A cura del dr. Cristiano Fusi, fisiatra del team multidisciplinare CIBO, Istituti Clinici Zucchi, Monza

Accanto all’intervento chirurgico bariatrico e metabolico, anche il percorso riabilitativo ha un ruolo molto importante per la persona con obesità grave, sia prima dell’intervento, sia dopo, durante il follow-up. “Per questo è importante che nel team di cura ci sia anche un fisiatra” afferma il dr. Cristiano Fusi.

dr. Cristiano Fusi

Il dr. Cristiano Fusi in occasione del convegno “Obesità: approccio multidisciplinare e nuove prospettive”, Istituti Clinici Zucchi, 18 giugno 2016

 

L’importanza dell’attività fisica per eliminare peso e grasso in eccesso

Spesso le persone si mettono a dieta, a volte anche molto restrittiva (eccessivamente ipocalorica) perché ritengono che mangiare poco e fare la fame sia l’unica soluzione per perdere peso. Nulla di più sbagliato. Per dimagrire occorre mangiare e muoversi nel modo giusto. I soggetti obesi che vogliono veramente dimagrire e guadagnare salute devono necessariamente agire su 2 fronti: alimentazione e attività fisica, entrambe adeguate e personalizzate e, possibilmente associate ad un buon supporto psicologico. Per capire che cosa accade quando si dimagrisce con una dieta eccessivamente restrittiva dobbiamo sapere quanto “costa un chilo” di peso in termini energetici. Questo dato è molto variabile, in quanto dipende da cosa costituisce questo “chilo”.

Un chilogrammo di pura massa grassa
“vale” in termini energetici 9000 calorie (kcal).

Perdere 1 kg di pura massa grassa è però difficile: l’organismo cerca sempre di conservare il grasso il più possibile in quanto lo considera una riserva di energia e lo deposita all’interno dell’organismo. “Bruciare” grasso è possibile solo se si adotta una dieta ipocalorica moderata, accompagnata da un buon livello di attività fisica.
Importante quindi mangiare in modo sano e adeguato ma anche muoversi regolarmente.

 

Quanta attività fisica occorre?

attivita-fisicaSecondo l’Organizzazione Mondiale della Sanità (OMS), per mantenere sano il nostro organismo, dovremmo camminare per almeno 10.000 passi al giorno (calcolabili con un semplice contapassi o con un orologio multifunzione).

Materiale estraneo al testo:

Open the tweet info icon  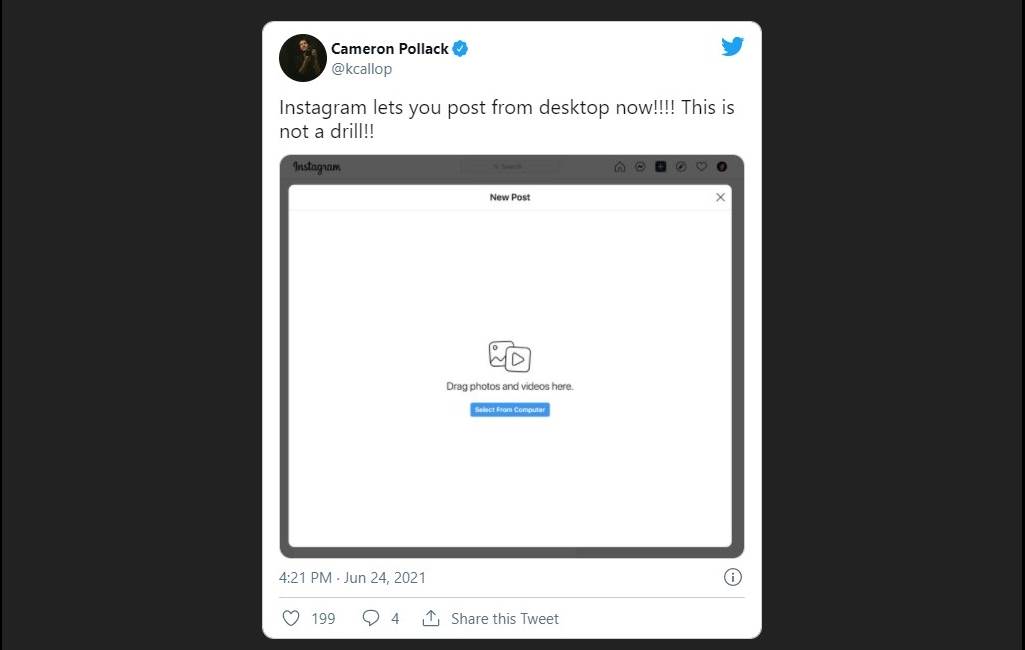733,577
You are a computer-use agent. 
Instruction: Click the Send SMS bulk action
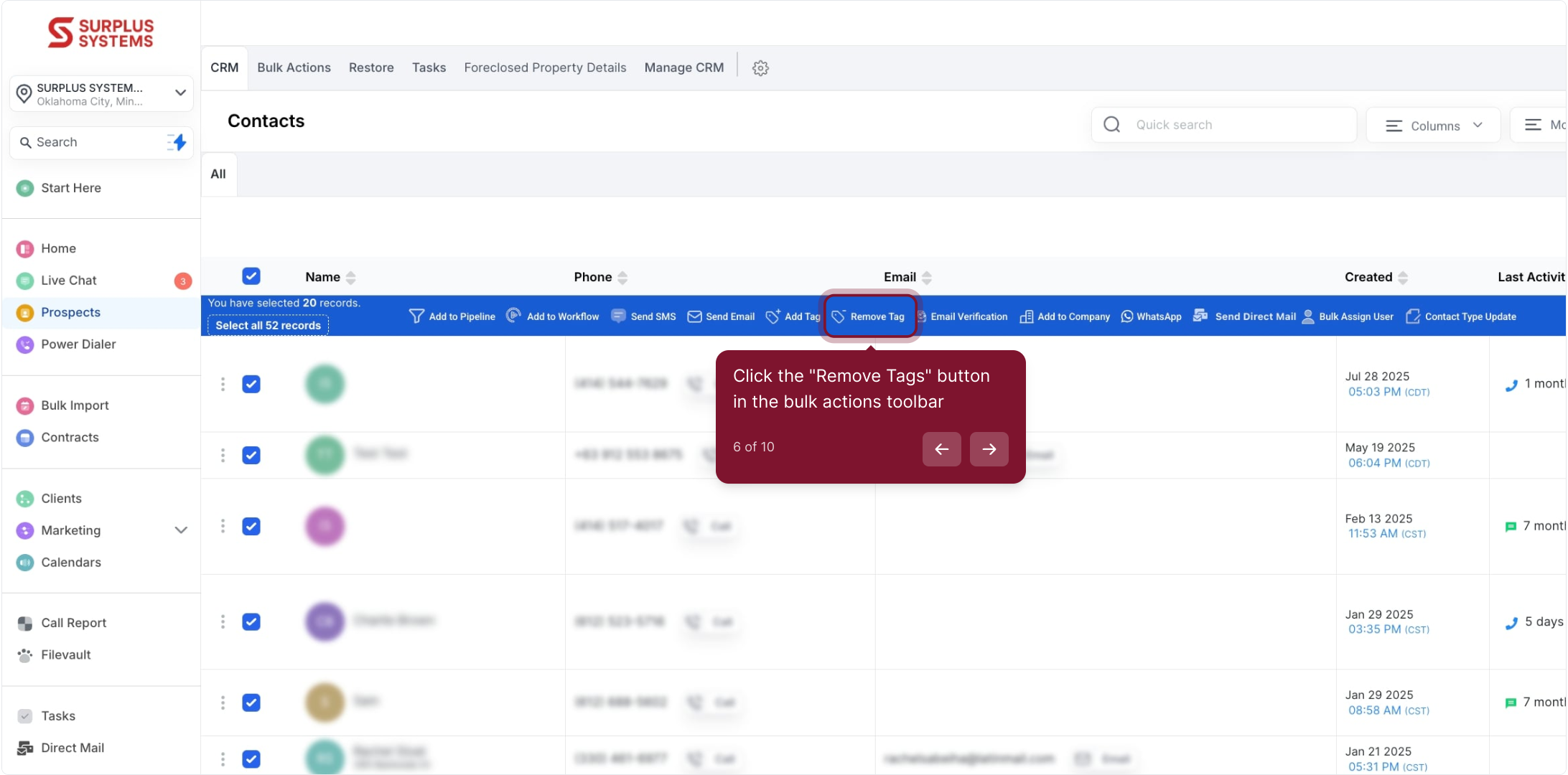tap(644, 316)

Per i soggetti sovrappeso e obesi sottoposti a una dieta ipocalorica bilanciata, si è osservato che i benefici a livello di calo ponderale aumentano all’aumentare del tempo riservato all’attività fisica. Ciò significa che ci vuole sempre un minimo di tempo per ottenere dei risultati visibili:

  • meno di 150 minuti a settimana determinano una riduzione ponderale minima;
  • 150-250 minuti a settimana portano a una riduzione modesta (2-3 kg in 6-12 mesi);
  • 250-400 minuti a settimana possono determinare una riduzione di circa 5,0-7,5 kg in 6-12 mesi.

 

Perché si parla di riabilitazione ancor prima di un intervento bariatrico?

Perché un’attività fisica moderata e regolare può garantire una migliore preparazione all’intervento bariatrico stesso. L’esercizio fisico, infatti:

  1. aiuta a perdere peso:
    brucia le calorie in eccesso
    aumenta la massa muscolare (un esercizio aerobico consuma più calorie)
  2. riduce la pressione arteriosa, aiutandola a rimanere ai livelli minimi
  3. aumenta i livelli del colesterolo buono (Hdl-colesterolo)
  4. allena il cuore che – ricordiamocelo – è un muscolo
  5. migliora la respirazione, aiuta ad aumentare la dilatazione della gabbia toracica e quindi dell’ossigenazione dei tessuti. Ci sono degli esercizi specifici che aiutano ad allenare in modo ottimale il diaframma che spesso viene usato poco e male (con conseguente affaticamento e altri disturbi), senza che neanche ce ne accorgiamo.
  6. esercita le articolazioni; un buon tono muscolare va a scaricare, a sollecitare le articolazioni stesse.

attivita-fisica-2

Che tipo di esercizio è bene intraprendere?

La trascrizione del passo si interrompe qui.